- _What you have to do_
Retype the data exactly, leaving nothing out.

Saved entries:

=== Section Start ===

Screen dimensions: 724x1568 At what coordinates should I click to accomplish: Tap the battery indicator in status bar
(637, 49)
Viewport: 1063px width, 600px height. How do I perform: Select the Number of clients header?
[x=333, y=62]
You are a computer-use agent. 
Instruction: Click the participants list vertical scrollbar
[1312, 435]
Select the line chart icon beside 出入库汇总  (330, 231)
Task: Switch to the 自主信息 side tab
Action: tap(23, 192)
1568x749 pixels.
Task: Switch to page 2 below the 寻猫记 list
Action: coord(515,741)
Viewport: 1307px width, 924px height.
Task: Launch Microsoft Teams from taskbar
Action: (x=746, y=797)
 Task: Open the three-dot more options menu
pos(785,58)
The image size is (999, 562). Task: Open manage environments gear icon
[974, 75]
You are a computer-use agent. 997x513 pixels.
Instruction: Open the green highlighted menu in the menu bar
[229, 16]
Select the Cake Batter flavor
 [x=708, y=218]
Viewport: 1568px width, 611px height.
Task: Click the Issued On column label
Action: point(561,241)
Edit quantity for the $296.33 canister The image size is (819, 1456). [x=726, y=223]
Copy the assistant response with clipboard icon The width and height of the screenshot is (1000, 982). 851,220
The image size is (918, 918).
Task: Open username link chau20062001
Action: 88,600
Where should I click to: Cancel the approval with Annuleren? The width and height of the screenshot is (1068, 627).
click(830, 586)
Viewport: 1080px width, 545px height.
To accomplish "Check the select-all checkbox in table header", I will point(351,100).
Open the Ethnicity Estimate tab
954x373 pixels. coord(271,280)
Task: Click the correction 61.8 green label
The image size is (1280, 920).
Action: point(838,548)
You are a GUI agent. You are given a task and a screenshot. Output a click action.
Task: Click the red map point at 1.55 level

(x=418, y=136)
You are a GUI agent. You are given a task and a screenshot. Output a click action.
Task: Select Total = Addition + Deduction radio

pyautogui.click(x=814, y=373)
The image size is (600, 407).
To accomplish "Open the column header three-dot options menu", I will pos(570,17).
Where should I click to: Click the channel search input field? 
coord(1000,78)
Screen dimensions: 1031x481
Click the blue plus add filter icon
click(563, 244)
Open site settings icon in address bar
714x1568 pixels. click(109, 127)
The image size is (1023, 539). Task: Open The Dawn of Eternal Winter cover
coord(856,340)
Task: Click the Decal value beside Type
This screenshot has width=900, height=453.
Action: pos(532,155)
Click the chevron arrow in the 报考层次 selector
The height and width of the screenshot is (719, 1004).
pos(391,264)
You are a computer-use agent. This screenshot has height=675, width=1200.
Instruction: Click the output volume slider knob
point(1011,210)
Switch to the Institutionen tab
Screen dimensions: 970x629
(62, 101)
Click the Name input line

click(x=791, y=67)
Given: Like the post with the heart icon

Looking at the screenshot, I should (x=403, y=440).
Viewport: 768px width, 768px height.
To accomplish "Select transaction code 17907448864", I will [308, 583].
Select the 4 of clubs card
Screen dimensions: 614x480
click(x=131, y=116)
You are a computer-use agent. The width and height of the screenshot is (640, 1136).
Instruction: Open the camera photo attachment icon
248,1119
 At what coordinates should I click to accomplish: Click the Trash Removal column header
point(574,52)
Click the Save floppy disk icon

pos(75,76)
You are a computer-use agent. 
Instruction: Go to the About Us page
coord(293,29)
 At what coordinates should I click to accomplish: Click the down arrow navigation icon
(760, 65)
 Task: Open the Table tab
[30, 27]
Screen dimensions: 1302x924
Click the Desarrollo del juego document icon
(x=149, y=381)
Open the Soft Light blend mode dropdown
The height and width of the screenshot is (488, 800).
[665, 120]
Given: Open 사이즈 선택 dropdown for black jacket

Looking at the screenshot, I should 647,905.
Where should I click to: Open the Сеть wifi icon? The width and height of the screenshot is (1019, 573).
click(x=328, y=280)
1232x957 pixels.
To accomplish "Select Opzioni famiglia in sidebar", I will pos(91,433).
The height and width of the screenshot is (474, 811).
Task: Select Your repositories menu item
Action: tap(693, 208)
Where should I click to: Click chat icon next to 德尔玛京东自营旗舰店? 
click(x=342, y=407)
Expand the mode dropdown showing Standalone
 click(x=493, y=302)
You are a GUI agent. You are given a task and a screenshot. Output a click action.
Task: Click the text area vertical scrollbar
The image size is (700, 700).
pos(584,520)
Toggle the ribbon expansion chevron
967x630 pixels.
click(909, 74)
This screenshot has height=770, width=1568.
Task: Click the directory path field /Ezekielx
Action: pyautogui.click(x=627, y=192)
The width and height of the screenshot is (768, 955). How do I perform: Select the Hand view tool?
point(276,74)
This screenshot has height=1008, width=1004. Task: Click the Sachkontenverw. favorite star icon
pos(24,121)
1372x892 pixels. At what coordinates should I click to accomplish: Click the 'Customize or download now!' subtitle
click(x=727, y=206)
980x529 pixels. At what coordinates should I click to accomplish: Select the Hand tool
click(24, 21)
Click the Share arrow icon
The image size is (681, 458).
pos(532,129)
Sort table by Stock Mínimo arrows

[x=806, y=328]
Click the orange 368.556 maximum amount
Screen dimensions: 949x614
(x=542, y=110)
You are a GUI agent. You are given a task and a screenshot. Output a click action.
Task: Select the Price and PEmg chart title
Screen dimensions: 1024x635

=== Section End ===

- _Answer_
Screen dimensions: 724x1568 At what coordinates should I click to accomplish: Tap the battery indicator in status bar
(637, 49)
Viewport: 1063px width, 600px height. How do I perform: Select the Number of clients header?
[x=333, y=62]
You are a computer-use agent. 
Instruction: Click the participants list vertical scrollbar
[1312, 435]
Select the line chart icon beside 出入库汇总  (330, 231)
Task: Switch to the 自主信息 side tab
Action: tap(23, 192)
1568x749 pixels.
Task: Switch to page 2 below the 寻猫记 list
Action: coord(515,741)
Viewport: 1307px width, 924px height.
Task: Launch Microsoft Teams from taskbar
Action: (x=746, y=797)
 Task: Open the three-dot more options menu
pos(785,58)
The image size is (999, 562). Task: Open manage environments gear icon
[974, 75]
You are a computer-use agent. 997x513 pixels.
Instruction: Open the green highlighted menu in the menu bar
[229, 16]
Select the Cake Batter flavor
 [x=708, y=218]
Viewport: 1568px width, 611px height.
Task: Click the Issued On column label
Action: point(561,241)
Edit quantity for the $296.33 canister The image size is (819, 1456). [x=726, y=223]
Copy the assistant response with clipboard icon The width and height of the screenshot is (1000, 982). 851,220
The image size is (918, 918).
Task: Open username link chau20062001
Action: 88,600
Where should I click to: Cancel the approval with Annuleren? The width and height of the screenshot is (1068, 627).
click(830, 586)
Viewport: 1080px width, 545px height.
To accomplish "Check the select-all checkbox in table header", I will point(351,100).
Open the Ethnicity Estimate tab
954x373 pixels. coord(271,280)
Task: Click the correction 61.8 green label
The image size is (1280, 920).
Action: point(838,548)
You are a GUI agent. You are given a task and a screenshot. Output a click action.
Task: Click the red map point at 1.55 level

(x=418, y=136)
You are a GUI agent. You are given a task and a screenshot. Output a click action.
Task: Select Total = Addition + Deduction radio

pyautogui.click(x=814, y=373)
The image size is (600, 407).
To accomplish "Open the column header three-dot options menu", I will pos(570,17).
Where should I click to: Click the channel search input field? 
coord(1000,78)
Screen dimensions: 1031x481
Click the blue plus add filter icon
click(563, 244)
Open site settings icon in address bar
714x1568 pixels. click(109, 127)
The image size is (1023, 539). Task: Open The Dawn of Eternal Winter cover
coord(856,340)
Task: Click the Decal value beside Type
This screenshot has width=900, height=453.
Action: pos(532,155)
Click the chevron arrow in the 报考层次 selector
The height and width of the screenshot is (719, 1004).
pos(391,264)
You are a computer-use agent. This screenshot has height=675, width=1200.
Instruction: Click the output volume slider knob
point(1011,210)
Switch to the Institutionen tab
Screen dimensions: 970x629
(62, 101)
Click the Name input line

click(x=791, y=67)
Given: Like the post with the heart icon

Looking at the screenshot, I should (x=403, y=440).
Viewport: 768px width, 768px height.
To accomplish "Select transaction code 17907448864", I will [308, 583].
Select the 4 of clubs card
Screen dimensions: 614x480
click(x=131, y=116)
You are a computer-use agent. The width and height of the screenshot is (640, 1136).
Instruction: Open the camera photo attachment icon
248,1119
 At what coordinates should I click to accomplish: Click the Trash Removal column header
point(574,52)
Click the Save floppy disk icon

pos(75,76)
You are a computer-use agent. 
Instruction: Go to the About Us page
coord(293,29)
 At what coordinates should I click to accomplish: Click the down arrow navigation icon
(760, 65)
 Task: Open the Table tab
[30, 27]
Screen dimensions: 1302x924
Click the Desarrollo del juego document icon
(x=149, y=381)
Open the Soft Light blend mode dropdown
The height and width of the screenshot is (488, 800).
[665, 120]
Given: Open 사이즈 선택 dropdown for black jacket

Looking at the screenshot, I should 647,905.
Where should I click to: Open the Сеть wifi icon? The width and height of the screenshot is (1019, 573).
click(x=328, y=280)
1232x957 pixels.
To accomplish "Select Opzioni famiglia in sidebar", I will pos(91,433).
The height and width of the screenshot is (474, 811).
Task: Select Your repositories menu item
Action: tap(693, 208)
Where should I click to: Click chat icon next to 德尔玛京东自营旗舰店? 
click(x=342, y=407)
Expand the mode dropdown showing Standalone
 click(x=493, y=302)
You are a GUI agent. You are given a task and a screenshot. Output a click action.
Task: Click the text area vertical scrollbar
The image size is (700, 700).
pos(584,520)
Toggle the ribbon expansion chevron
967x630 pixels.
click(909, 74)
This screenshot has height=770, width=1568.
Task: Click the directory path field /Ezekielx
Action: pyautogui.click(x=627, y=192)
The width and height of the screenshot is (768, 955). How do I perform: Select the Hand view tool?
point(276,74)
This screenshot has height=1008, width=1004. Task: Click the Sachkontenverw. favorite star icon
pos(24,121)
1372x892 pixels. At what coordinates should I click to accomplish: Click the 'Customize or download now!' subtitle
click(x=727, y=206)
980x529 pixels. At what coordinates should I click to accomplish: Select the Hand tool
click(24, 21)
Click the Share arrow icon
The image size is (681, 458).
pos(532,129)
Sort table by Stock Mínimo arrows

[x=806, y=328]
Click the orange 368.556 maximum amount
Screen dimensions: 949x614
(x=542, y=110)
You are a GUI agent. You are given a task and a screenshot. Output a click action.
Task: Select the Price and PEmg chart title
Screen dimensions: 1024x635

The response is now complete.